EXERCISE:
Make an exact copy of the records below. Include every line.

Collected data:
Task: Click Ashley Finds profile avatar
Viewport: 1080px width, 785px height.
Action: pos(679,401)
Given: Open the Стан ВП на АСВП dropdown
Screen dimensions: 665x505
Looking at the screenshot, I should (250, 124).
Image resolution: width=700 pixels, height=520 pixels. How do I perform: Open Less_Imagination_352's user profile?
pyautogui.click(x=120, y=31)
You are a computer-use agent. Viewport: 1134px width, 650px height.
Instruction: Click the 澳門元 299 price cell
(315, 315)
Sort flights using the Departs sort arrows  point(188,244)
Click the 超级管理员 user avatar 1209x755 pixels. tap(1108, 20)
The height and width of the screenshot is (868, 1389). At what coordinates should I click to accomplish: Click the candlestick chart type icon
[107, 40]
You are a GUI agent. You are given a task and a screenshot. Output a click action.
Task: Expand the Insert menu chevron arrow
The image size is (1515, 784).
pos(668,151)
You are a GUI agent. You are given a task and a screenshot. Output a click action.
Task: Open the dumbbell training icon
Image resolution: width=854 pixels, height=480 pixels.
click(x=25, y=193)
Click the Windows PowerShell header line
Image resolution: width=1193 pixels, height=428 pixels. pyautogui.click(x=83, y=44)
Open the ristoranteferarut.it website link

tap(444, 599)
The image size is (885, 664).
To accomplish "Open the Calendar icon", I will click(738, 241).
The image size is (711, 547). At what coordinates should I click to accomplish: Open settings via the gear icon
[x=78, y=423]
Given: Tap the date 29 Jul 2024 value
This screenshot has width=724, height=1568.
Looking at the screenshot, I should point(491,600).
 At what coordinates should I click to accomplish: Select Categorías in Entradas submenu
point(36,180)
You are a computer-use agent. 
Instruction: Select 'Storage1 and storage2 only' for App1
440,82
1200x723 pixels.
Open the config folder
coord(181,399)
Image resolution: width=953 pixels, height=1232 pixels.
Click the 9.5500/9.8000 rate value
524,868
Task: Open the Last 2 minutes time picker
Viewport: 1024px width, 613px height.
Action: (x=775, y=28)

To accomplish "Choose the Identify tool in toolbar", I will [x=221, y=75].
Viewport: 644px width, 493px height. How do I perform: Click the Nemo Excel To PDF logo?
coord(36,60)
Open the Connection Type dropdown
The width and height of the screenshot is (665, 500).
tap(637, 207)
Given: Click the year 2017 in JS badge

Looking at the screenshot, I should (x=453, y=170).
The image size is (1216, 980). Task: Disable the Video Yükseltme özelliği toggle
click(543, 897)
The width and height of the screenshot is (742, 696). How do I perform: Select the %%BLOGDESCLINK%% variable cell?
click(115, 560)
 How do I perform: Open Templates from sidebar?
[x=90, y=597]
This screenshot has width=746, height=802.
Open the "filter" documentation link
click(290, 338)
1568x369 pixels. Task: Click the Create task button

EXERCISE RESULT:
Task: Click Ashley Finds profile avatar
Viewport: 1080px width, 785px height.
Action: pos(679,401)
Given: Open the Стан ВП на АСВП dropdown
Screen dimensions: 665x505
Looking at the screenshot, I should (250, 124).
Image resolution: width=700 pixels, height=520 pixels. How do I perform: Open Less_Imagination_352's user profile?
pyautogui.click(x=120, y=31)
You are a computer-use agent. Viewport: 1134px width, 650px height.
Instruction: Click the 澳門元 299 price cell
(315, 315)
Sort flights using the Departs sort arrows  point(188,244)
Click the 超级管理员 user avatar 1209x755 pixels. tap(1108, 20)
The height and width of the screenshot is (868, 1389). At what coordinates should I click to accomplish: Click the candlestick chart type icon
[107, 40]
You are a GUI agent. You are given a task and a screenshot. Output a click action.
Task: Expand the Insert menu chevron arrow
The image size is (1515, 784).
pos(668,151)
You are a GUI agent. You are given a task and a screenshot. Output a click action.
Task: Open the dumbbell training icon
Image resolution: width=854 pixels, height=480 pixels.
click(x=25, y=193)
Click the Windows PowerShell header line
Image resolution: width=1193 pixels, height=428 pixels. pyautogui.click(x=83, y=44)
Open the ristoranteferarut.it website link

tap(444, 599)
The image size is (885, 664).
To accomplish "Open the Calendar icon", I will click(738, 241).
The image size is (711, 547). At what coordinates should I click to accomplish: Open settings via the gear icon
[x=78, y=423]
Given: Tap the date 29 Jul 2024 value
This screenshot has width=724, height=1568.
Looking at the screenshot, I should point(491,600).
 At what coordinates should I click to accomplish: Select Categorías in Entradas submenu
point(36,180)
You are a computer-use agent. 
Instruction: Select 'Storage1 and storage2 only' for App1
440,82
1200x723 pixels.
Open the config folder
coord(181,399)
Image resolution: width=953 pixels, height=1232 pixels.
Click the 9.5500/9.8000 rate value
524,868
Task: Open the Last 2 minutes time picker
Viewport: 1024px width, 613px height.
Action: (x=775, y=28)

To accomplish "Choose the Identify tool in toolbar", I will [x=221, y=75].
Viewport: 644px width, 493px height. How do I perform: Click the Nemo Excel To PDF logo?
coord(36,60)
Open the Connection Type dropdown
The width and height of the screenshot is (665, 500).
tap(637, 207)
Given: Click the year 2017 in JS badge

Looking at the screenshot, I should (x=453, y=170).
The image size is (1216, 980). Task: Disable the Video Yükseltme özelliği toggle
click(543, 897)
The width and height of the screenshot is (742, 696). How do I perform: Select the %%BLOGDESCLINK%% variable cell?
click(115, 560)
 How do I perform: Open Templates from sidebar?
[x=90, y=597]
This screenshot has width=746, height=802.
Open the "filter" documentation link
click(290, 338)
1568x369 pixels. Task: Click the Create task button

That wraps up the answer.